The prior summer, after three years of planning, the UCI Center for Clinical Research (CCR) opened.
It heralded a new era in UCI Health’s efforts to expand access to breakthrough therapies as quickly and safely as possible by accelerating clinical trials – research studies that seek ways to prevent, detect and treat diseases.
“This was extremely timely,” says Dr. Daniela Bota, vice dean for clinical research and medical director of the CCR, which now has 75 principal investigators and 120 clinical researchers on staff. “When COVID-19 hit, we had some advantages.”
Seeking treatments and a vaccine
By May 1, UCI Health became one of the country’s first designated sites to begin conducting research into an antiviral drug (Remdesivir) as a potential therapy for COVID-19, the disease caused by the novel coronavirus.
Since then, UCI Health has launched five more clinical trials, Bota says. One involves developing an inhaler to keep patients off ventilators. Another examines ways to prevent UCI Health workers from getting sick. Yet another study assesses the efficacy of convalescent plasma – plasma from people who have recovered from COVID-19 – injected into sick patients.
“There are more (COVID-19) clinical trials on the way,” says Bota, adding that one involves working with a local company to develop a vaccine.
Most clinical trials at research hospitals take six to nine months to launch, Bota says.

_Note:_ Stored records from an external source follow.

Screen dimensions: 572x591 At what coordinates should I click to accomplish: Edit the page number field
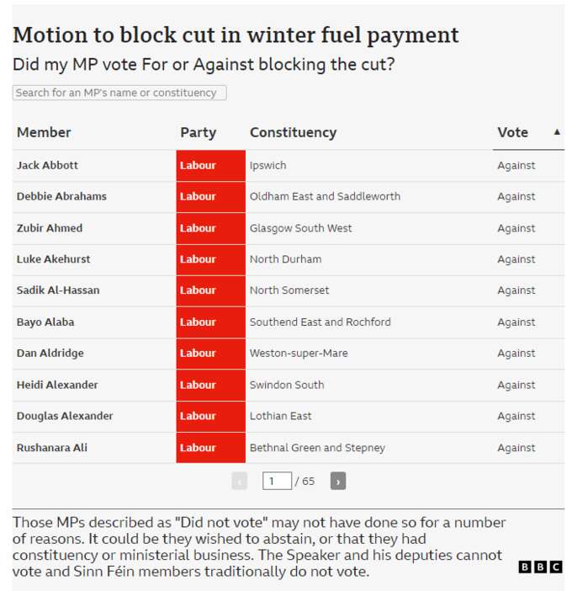[277, 481]
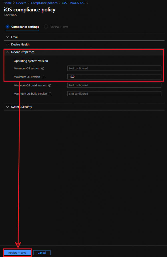Expand the Email section
This screenshot has height=257, width=167.
[15, 37]
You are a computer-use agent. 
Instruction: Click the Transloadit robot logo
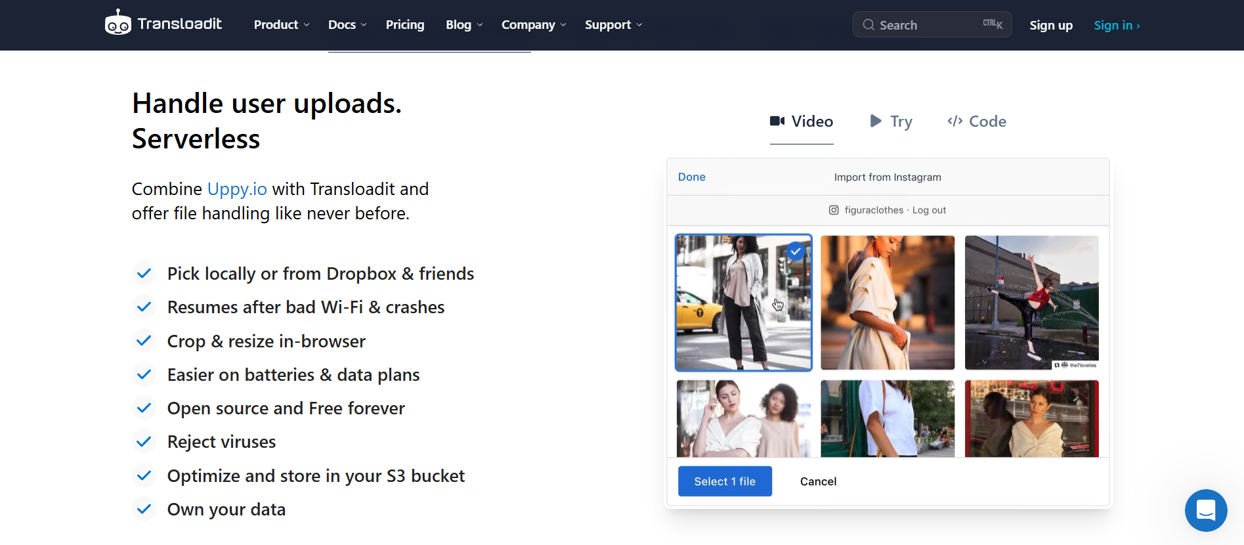(x=118, y=24)
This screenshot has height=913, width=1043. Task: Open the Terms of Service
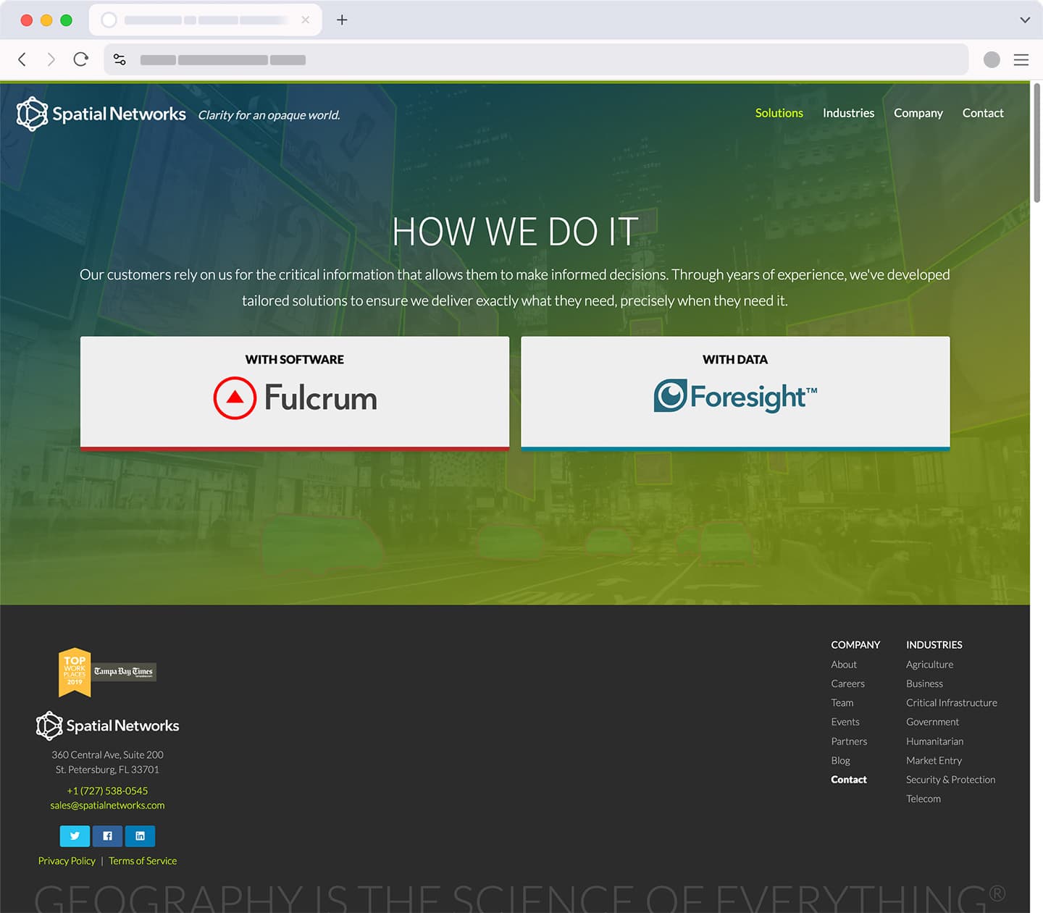(143, 860)
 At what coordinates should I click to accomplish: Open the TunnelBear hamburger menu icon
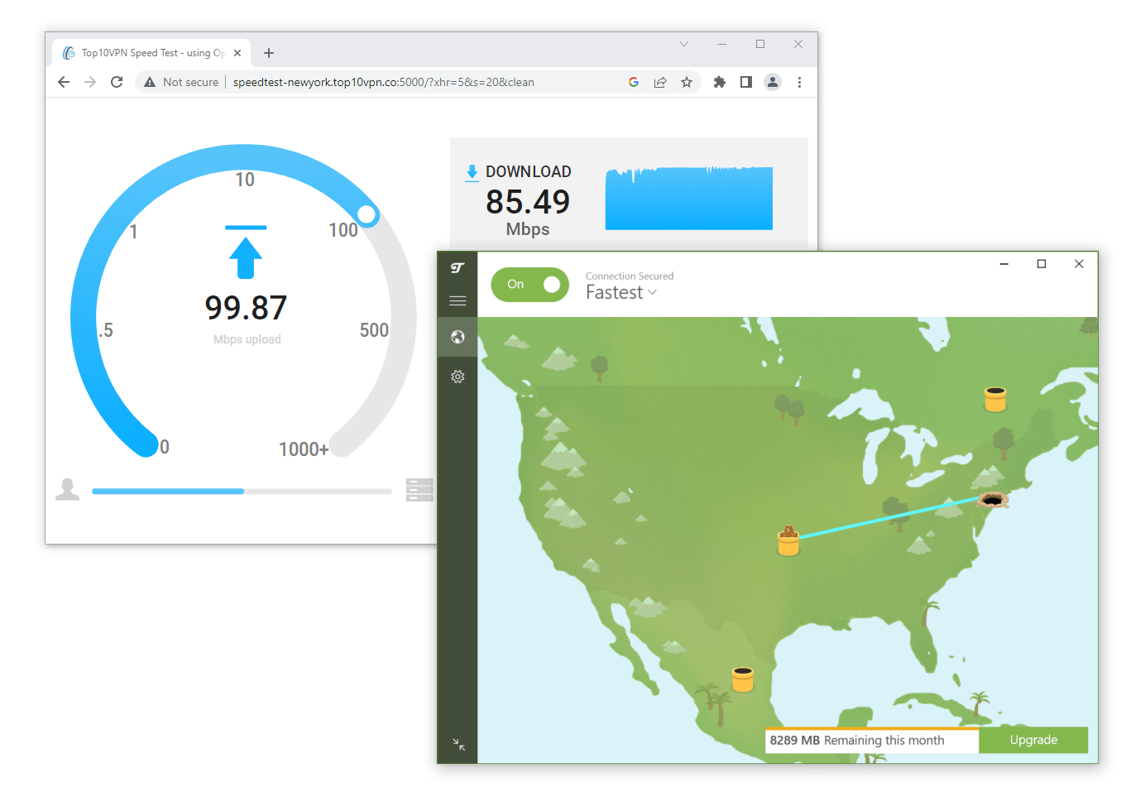[458, 300]
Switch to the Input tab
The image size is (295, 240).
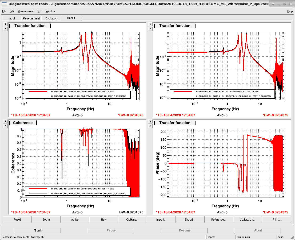pyautogui.click(x=12, y=18)
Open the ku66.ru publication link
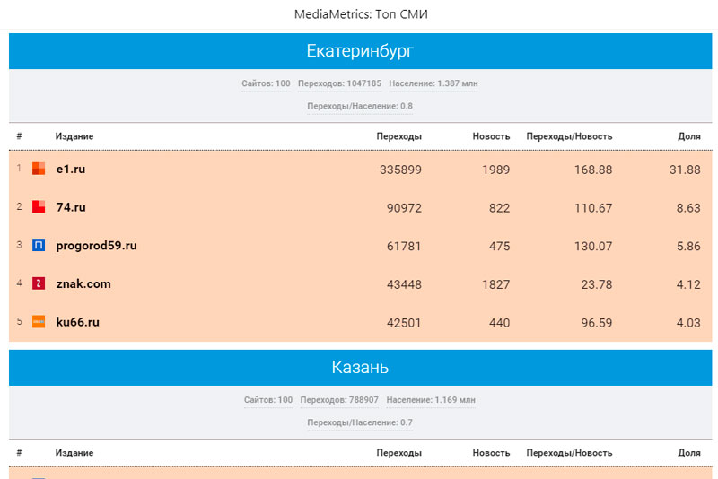718x479 pixels. click(77, 322)
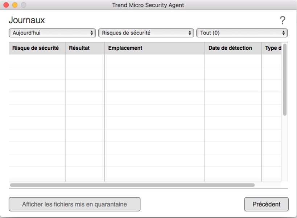Click the Résultat column header
This screenshot has height=218, width=297.
pyautogui.click(x=79, y=48)
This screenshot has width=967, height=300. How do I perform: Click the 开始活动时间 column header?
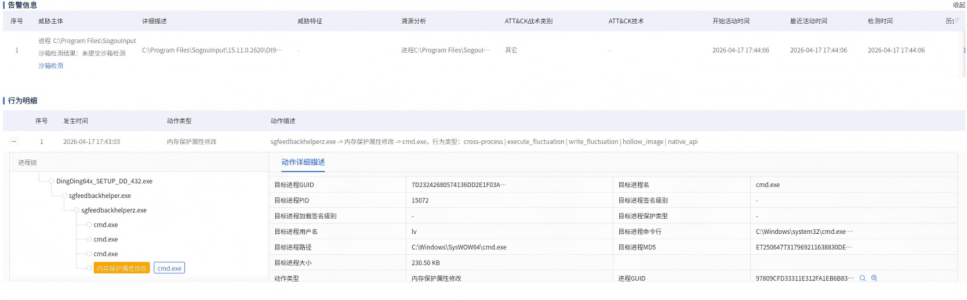tap(730, 21)
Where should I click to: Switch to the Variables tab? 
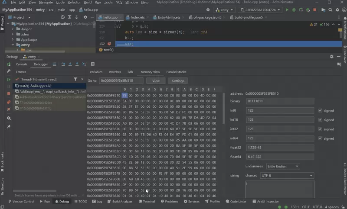pos(96,72)
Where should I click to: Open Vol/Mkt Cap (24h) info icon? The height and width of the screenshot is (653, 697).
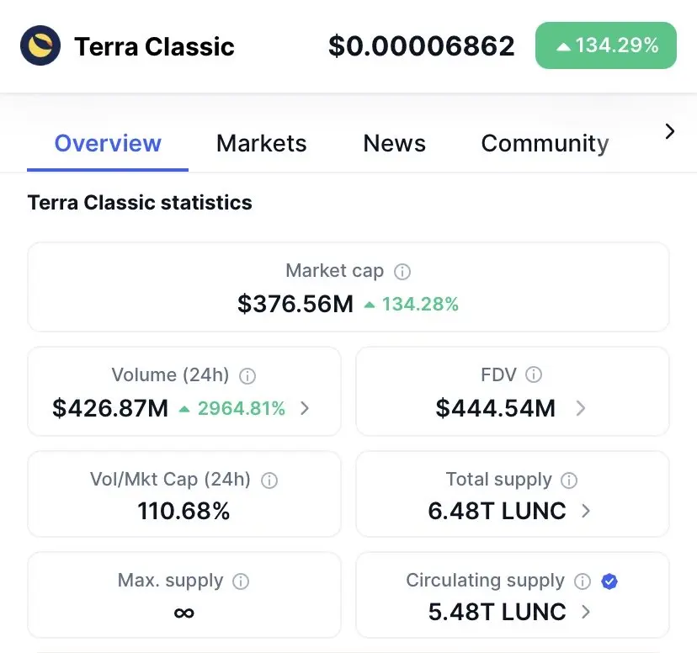(269, 480)
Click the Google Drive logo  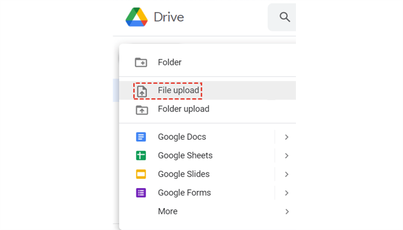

But at UCI, that time has been slashed to three months or less because the process is so centralized.
As Orange County’s only designated academic medical center, clinical trials are one of the things that sets UCI Health apart from other hospitals in Orange County.
“We had this structure, and we had established relations with the majority of big pharmaceutical companies,” Bota says of UCI Health being prepared for COVID-19 clinical trials. “Second, we had a single point of contact. And third, we had a well-oiled system in which studies were already staffed and defined.”
Although the pandemic has put a focus on COVID-19 clinical trials, CCR’s current portfolio of industry-funded interventional clinical trials – those involving patients receiving experimental therapies – now numbers some 300 research studies involving 12 departments.
This ensures UCI Health will continue to have a big impact, not only here in Irvine, but around the world.